I was thinking about it for a while: The instruments to produce things and to measure things improve in precision as the technical progress goes on. For example modern machine tools allow us to produce things with tolerance of 1 micron or less. But this machine tool was made with something And that thing was made with something too. And since the tech level was lower back then you’d have to make a more precise machine tool using a less precise one. How is this possible?
In: Engineering
There are several ways to make precise things with less precise starting materials. You can make a flat surface using three rough starting surfaces, and you can use the flat surfaces to build a lathe that can make precision round surfaces. With precision round surfaces you can make vacuum pumps and seals, and in a vacuum chamber you can use physical or chemical vapor deposition to deposit atomically precise layers of metals.
The youtube chanel Machine Thinking has several great videos about such topics.

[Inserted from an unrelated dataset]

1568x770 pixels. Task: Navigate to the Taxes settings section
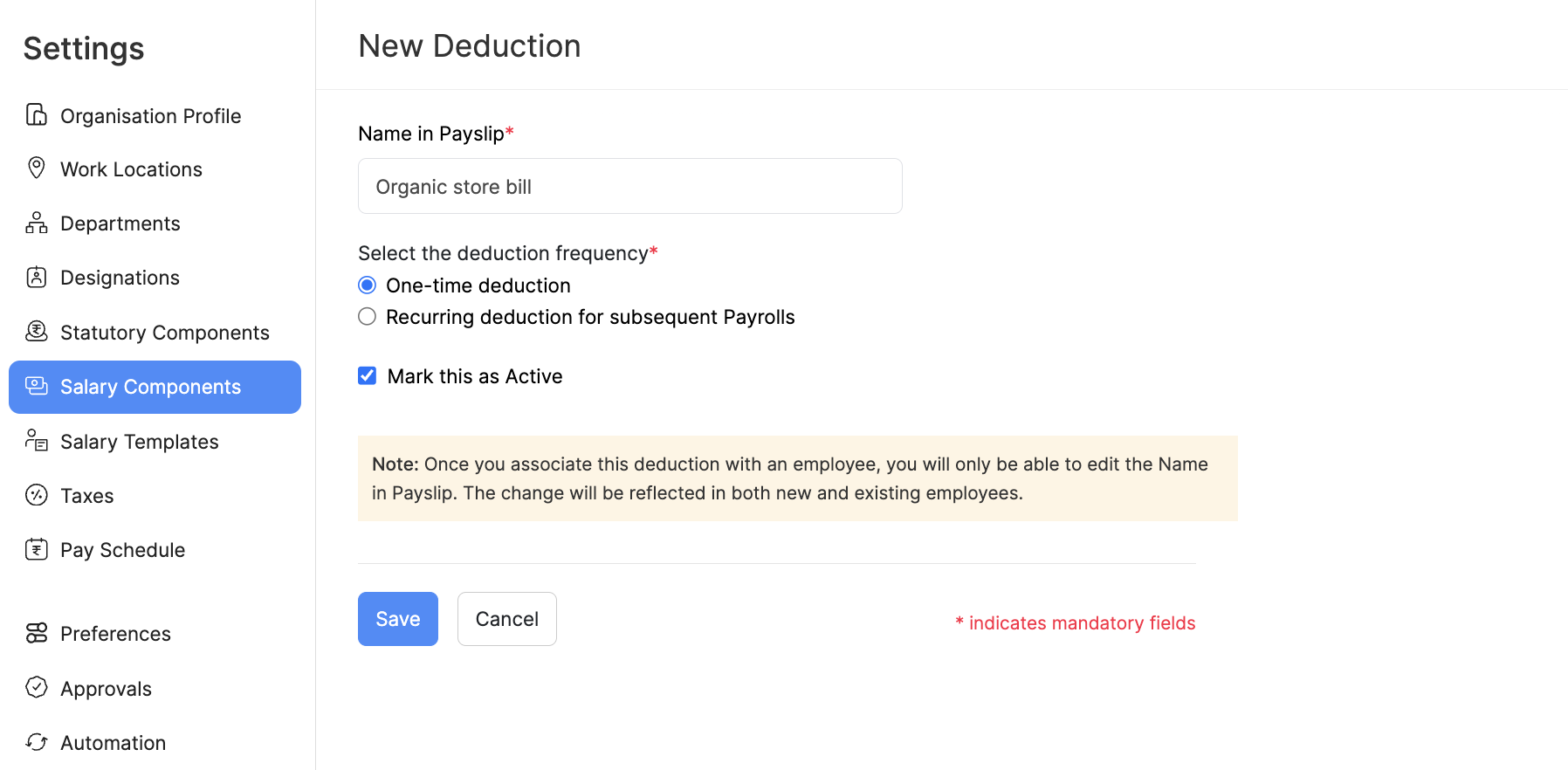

I can especially recommend “The origins of precision” (https://www.youtube.com/watch?v=gNRnrn5DE58) and “The 1751 machine that made everything” (https://www.youtube.com/watch?v=djB9oK6pkbA).

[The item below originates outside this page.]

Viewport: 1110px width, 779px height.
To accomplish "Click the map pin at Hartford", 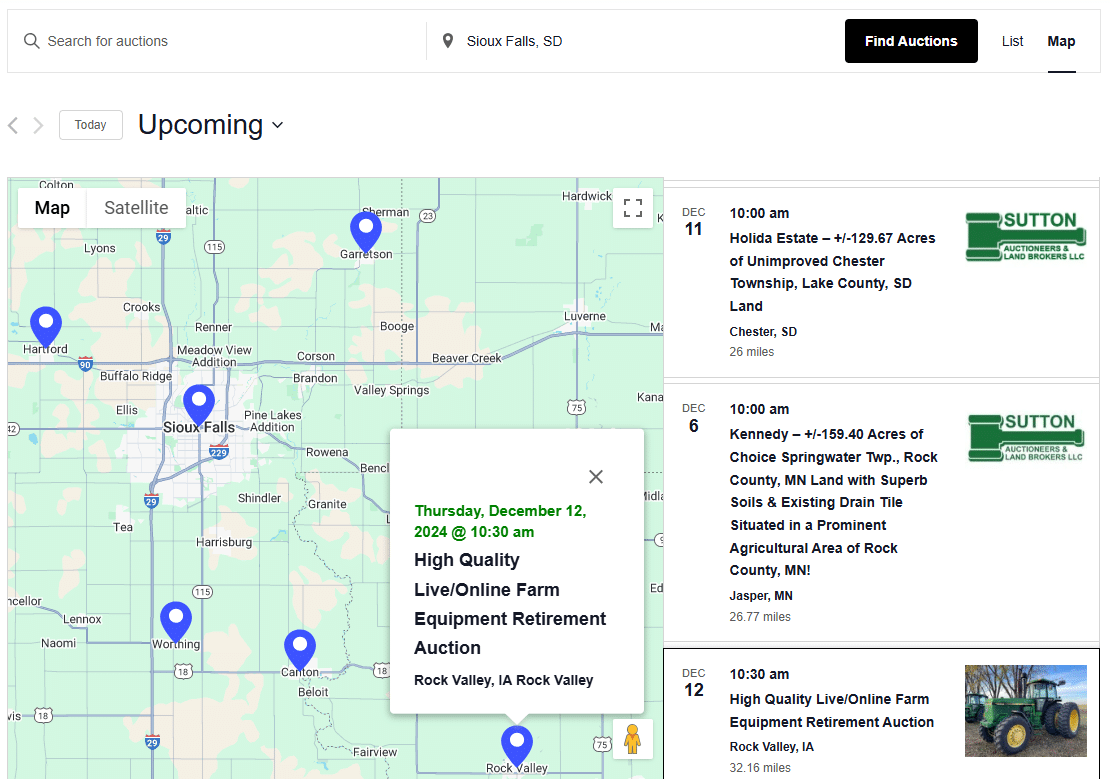I will 46,326.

Well there is a need for a standard for calibration, then it is scaled.
For example if you have a ‘standard’ meter length (in the old days, this was a metal bar stored in a national standards lab). Things like an inclined plane (or screw) provides a means to scale movement. In crude terms, make an inclined slope with a 10:1 ratio, now every 1 m moved laterally, moves you 10cm vertically. If that 1m is calibrated then the 10cm is similarly calibrated. Take that 10cm, do the same now you have 1cm calibrated. And so on. If you wind that inclined plane over a cylinder, what you get is a screw. Now you can say, “so many turns of the screw, moves the shaft of the screw up and down a certain amount”.

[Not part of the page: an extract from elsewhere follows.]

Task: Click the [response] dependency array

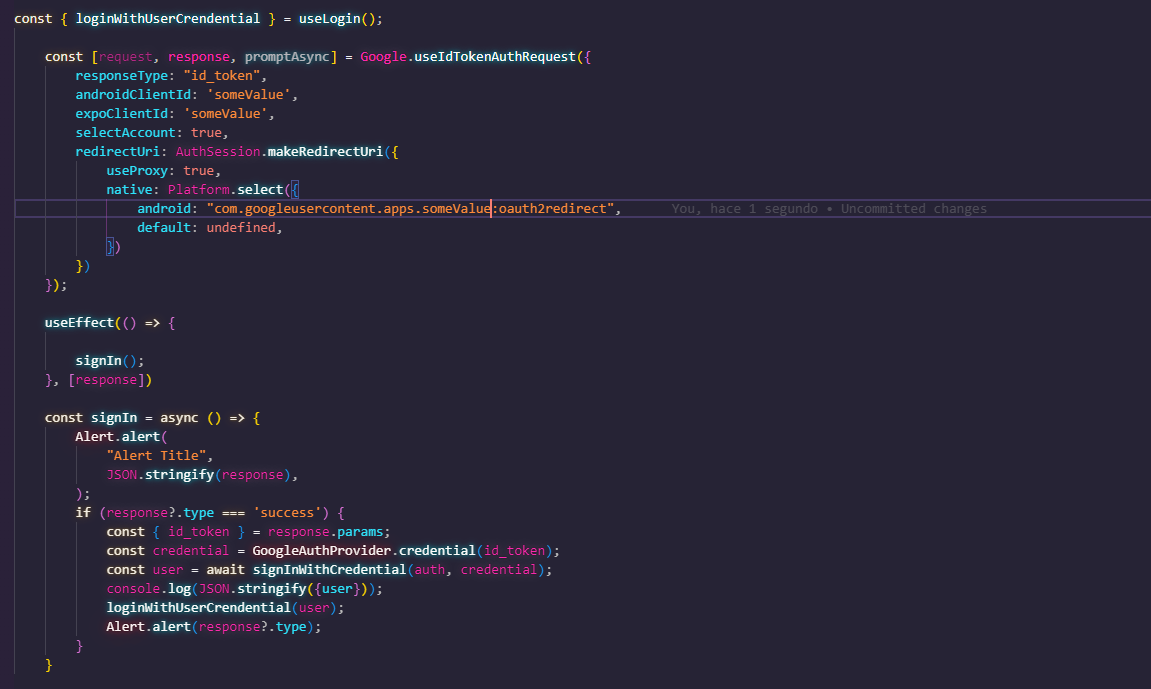Action: pos(110,379)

If you go look at the hinges on your kitchen cupboards, you’ll find that they have a few screws that allow you to adjust the hinge up and down, inwards and outwards. The holes they drilled to screw in the hinges can be fairly sloppy because you then have those adjustments to make sure the doors line up. That sort of adjustment exists in most machines, which allows you to fine tune your machine to a better tolerance than it was produced to. That’s crucially important: the individual pieces are produced to a lower standard than what you achieve at the business end of the machine!
Whatever adjustments you made, though, you still have some amount of imprecision. Where is that imprecision coming from? Perhaps you have way too much vibration somewhere and you need some way to dampen it with a spring, or add bracing to the machine so it becomes more rigid. Perhaps the problem comes from the way you’re operating the machine and you can change how you use it. Or maybe you just identify which components have the worst tolerances, and then you fabricate however many you need to get a “perfect” one.
Sometimes, improvements come from completely different schools of engineering. Car engines benefitted massively from electronics becoming cheap enough for electronic fuel injection. Sometimes pure science gives you a breakthrough. All sorts of instrumentation became much more precise when lasers became available.